▶ [Your objective]: In the entries below, the lines from the one with "Open the 司法风险 tab" through the one with "You are a computer-use agent. Viewport: 811px" are to be copied exactly; both ends count.

▶ [Data extract]:
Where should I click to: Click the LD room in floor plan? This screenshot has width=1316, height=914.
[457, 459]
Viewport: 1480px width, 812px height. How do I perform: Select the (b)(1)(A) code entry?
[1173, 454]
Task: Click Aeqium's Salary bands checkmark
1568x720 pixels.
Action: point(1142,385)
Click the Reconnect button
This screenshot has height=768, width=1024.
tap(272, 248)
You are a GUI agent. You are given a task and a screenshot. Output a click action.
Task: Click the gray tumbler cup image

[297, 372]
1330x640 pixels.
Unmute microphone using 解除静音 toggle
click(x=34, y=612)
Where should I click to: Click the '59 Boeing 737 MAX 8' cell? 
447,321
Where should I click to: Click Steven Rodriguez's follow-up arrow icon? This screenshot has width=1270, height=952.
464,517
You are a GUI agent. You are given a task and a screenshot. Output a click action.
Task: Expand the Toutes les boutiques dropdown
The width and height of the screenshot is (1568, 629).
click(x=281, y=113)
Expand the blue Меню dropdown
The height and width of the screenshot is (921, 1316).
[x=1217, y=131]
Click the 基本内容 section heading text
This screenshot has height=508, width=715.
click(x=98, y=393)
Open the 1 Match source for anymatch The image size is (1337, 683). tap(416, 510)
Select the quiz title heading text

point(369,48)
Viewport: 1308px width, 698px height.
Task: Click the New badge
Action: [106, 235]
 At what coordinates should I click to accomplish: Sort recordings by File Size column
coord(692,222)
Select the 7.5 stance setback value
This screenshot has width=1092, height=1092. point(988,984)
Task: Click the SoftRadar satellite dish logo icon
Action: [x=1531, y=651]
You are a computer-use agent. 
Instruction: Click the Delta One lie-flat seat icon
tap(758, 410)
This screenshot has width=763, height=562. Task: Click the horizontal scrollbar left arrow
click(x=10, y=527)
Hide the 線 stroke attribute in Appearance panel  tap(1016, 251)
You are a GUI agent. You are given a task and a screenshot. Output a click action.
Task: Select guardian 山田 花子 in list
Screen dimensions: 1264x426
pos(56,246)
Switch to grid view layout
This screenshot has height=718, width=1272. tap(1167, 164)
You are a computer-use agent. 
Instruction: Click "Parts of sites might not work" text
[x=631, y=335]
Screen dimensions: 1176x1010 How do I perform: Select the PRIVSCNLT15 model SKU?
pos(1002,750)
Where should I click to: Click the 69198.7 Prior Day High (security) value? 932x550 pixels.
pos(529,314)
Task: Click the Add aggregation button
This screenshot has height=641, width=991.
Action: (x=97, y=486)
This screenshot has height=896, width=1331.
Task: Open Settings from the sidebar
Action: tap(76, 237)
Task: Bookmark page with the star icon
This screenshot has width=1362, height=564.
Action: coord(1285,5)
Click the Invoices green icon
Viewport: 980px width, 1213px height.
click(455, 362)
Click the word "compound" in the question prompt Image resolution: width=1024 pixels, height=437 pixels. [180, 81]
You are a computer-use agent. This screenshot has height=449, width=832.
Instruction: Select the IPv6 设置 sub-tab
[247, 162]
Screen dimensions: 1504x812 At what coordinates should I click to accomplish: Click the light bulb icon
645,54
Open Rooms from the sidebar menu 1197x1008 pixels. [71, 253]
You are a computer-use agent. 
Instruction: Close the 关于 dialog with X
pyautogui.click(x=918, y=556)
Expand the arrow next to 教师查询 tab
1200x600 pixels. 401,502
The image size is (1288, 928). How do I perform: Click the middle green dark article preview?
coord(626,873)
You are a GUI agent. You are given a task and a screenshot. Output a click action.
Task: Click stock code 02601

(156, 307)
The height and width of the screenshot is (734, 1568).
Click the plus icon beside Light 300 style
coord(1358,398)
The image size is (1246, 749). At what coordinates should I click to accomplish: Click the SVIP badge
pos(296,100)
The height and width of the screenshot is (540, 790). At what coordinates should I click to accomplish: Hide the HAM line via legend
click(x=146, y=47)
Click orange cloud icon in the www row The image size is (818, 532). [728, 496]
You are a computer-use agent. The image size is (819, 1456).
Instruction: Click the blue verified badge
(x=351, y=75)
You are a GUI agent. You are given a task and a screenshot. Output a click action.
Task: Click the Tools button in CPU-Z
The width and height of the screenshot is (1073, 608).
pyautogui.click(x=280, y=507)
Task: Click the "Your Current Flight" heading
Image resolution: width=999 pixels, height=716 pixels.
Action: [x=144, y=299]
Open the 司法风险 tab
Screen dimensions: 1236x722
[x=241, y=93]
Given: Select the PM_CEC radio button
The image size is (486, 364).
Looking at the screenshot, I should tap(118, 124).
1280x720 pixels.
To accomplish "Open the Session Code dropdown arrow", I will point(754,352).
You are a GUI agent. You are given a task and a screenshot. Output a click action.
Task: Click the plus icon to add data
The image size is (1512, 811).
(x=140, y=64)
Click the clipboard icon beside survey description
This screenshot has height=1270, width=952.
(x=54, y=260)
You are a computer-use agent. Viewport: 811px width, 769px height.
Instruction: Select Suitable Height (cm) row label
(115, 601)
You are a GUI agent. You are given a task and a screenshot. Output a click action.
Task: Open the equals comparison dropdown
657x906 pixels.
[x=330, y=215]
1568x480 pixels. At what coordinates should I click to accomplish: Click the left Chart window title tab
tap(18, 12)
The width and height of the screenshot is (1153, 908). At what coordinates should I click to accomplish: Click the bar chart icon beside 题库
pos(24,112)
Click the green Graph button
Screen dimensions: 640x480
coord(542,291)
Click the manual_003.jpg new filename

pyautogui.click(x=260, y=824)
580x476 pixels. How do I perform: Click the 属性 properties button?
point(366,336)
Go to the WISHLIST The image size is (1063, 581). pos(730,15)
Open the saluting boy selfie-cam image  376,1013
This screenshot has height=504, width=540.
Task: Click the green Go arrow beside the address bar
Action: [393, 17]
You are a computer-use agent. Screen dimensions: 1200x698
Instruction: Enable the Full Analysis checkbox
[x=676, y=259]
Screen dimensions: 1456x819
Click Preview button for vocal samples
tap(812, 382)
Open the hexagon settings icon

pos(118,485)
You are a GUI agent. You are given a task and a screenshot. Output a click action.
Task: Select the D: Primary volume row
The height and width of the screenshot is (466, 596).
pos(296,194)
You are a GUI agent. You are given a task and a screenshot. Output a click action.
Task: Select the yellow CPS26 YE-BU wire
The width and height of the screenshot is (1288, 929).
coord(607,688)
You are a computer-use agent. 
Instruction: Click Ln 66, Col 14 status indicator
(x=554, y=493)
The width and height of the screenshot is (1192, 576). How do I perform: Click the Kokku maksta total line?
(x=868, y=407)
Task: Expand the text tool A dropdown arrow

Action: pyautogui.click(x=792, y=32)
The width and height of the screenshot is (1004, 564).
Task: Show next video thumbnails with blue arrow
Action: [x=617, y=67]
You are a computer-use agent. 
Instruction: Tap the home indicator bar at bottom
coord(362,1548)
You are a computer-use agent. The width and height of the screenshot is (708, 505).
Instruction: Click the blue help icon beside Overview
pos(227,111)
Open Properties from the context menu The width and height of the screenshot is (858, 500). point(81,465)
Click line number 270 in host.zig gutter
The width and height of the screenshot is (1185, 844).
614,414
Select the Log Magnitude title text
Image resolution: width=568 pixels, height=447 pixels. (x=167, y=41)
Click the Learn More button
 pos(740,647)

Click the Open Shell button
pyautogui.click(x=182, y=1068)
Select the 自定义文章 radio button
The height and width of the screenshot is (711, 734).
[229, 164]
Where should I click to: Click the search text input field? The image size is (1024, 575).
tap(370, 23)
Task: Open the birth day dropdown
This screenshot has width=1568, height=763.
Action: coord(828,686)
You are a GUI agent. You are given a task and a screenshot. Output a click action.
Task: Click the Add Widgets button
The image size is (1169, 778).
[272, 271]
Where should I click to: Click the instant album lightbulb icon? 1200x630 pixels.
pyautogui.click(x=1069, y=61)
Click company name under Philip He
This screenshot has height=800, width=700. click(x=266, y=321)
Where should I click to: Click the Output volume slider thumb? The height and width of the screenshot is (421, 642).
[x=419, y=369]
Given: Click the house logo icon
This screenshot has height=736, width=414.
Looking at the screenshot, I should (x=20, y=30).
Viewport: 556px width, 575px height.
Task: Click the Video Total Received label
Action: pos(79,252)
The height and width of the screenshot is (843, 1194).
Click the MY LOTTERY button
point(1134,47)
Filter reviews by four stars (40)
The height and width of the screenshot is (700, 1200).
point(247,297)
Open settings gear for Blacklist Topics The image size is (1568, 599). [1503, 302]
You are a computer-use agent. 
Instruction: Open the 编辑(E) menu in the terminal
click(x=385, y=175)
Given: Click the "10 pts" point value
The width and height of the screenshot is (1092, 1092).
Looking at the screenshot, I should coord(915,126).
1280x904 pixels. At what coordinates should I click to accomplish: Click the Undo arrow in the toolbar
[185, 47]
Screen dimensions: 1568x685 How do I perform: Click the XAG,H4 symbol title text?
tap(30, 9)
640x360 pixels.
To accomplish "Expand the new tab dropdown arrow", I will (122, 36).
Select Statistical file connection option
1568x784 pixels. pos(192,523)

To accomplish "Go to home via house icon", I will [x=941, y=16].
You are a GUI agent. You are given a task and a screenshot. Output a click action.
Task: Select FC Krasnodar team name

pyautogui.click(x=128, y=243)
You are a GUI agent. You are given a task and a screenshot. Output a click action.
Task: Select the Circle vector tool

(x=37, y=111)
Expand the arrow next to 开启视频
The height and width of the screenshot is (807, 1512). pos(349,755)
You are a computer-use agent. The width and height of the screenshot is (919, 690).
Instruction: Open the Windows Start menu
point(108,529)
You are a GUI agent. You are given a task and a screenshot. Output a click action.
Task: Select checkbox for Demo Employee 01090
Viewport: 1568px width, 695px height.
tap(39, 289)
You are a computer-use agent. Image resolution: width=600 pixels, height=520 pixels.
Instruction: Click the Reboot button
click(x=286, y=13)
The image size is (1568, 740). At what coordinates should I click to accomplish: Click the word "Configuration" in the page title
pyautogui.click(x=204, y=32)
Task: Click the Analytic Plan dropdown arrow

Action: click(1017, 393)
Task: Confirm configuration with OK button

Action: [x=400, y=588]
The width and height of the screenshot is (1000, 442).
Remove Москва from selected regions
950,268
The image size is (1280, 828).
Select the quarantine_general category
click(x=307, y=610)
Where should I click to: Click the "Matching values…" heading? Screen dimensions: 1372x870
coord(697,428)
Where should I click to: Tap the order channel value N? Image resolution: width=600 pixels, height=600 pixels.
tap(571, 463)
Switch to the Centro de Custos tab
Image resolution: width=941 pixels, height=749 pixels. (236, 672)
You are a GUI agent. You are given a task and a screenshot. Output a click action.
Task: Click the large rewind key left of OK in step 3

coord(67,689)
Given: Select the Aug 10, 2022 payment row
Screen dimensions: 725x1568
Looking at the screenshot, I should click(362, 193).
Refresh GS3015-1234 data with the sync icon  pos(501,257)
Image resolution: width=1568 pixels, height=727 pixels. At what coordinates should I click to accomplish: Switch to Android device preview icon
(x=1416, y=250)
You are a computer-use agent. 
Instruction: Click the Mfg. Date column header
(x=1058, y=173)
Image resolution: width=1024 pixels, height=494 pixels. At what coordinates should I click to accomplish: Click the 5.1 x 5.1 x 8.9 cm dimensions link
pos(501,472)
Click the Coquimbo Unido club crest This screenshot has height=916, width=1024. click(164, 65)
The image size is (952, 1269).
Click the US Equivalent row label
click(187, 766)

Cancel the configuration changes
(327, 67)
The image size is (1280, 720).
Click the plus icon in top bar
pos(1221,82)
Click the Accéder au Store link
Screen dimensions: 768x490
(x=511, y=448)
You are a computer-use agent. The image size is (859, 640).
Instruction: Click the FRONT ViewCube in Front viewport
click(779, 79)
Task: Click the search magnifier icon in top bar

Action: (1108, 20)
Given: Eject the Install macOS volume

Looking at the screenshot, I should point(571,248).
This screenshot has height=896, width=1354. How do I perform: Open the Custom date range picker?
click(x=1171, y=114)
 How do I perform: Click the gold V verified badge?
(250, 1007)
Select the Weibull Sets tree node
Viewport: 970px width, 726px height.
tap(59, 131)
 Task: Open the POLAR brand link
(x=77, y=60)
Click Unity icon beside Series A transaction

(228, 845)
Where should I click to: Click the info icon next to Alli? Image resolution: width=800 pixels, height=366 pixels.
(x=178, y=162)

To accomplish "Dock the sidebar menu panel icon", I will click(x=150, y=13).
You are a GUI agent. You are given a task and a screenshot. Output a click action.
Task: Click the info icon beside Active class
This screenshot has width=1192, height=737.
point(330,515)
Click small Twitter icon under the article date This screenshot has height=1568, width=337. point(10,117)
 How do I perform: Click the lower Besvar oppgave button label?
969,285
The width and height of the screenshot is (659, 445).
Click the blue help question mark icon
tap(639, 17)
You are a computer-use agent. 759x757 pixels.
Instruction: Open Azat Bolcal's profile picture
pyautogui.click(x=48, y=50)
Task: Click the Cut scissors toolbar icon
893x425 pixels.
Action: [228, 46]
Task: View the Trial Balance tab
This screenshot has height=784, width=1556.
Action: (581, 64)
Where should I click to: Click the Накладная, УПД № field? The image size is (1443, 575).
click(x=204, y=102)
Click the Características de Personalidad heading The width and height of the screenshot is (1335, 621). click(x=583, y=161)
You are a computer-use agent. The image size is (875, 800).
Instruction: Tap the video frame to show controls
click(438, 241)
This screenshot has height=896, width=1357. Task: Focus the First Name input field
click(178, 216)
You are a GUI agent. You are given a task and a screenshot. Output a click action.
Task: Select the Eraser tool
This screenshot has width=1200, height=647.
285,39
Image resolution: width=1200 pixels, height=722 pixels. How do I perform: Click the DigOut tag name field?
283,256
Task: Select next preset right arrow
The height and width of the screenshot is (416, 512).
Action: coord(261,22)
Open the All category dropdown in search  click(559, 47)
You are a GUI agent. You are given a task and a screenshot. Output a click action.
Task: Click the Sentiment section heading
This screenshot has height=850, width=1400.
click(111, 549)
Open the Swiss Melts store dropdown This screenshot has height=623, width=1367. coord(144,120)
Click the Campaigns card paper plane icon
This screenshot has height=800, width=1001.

▶ [Completed task]:
Open the 司法风险 tab
Screen dimensions: 1236x722
[x=241, y=93]
Given: Select the PM_CEC radio button
The image size is (486, 364).
Looking at the screenshot, I should tap(118, 124).
1280x720 pixels.
To accomplish "Open the Session Code dropdown arrow", I will point(754,352).
You are a GUI agent. You are given a task and a screenshot. Output a click action.
Task: Click the plus icon to add data
The image size is (1512, 811).
(x=140, y=64)
Click the clipboard icon beside survey description
This screenshot has height=1270, width=952.
(x=54, y=260)
You are a computer-use agent. Viewport: 811px width, 769px height.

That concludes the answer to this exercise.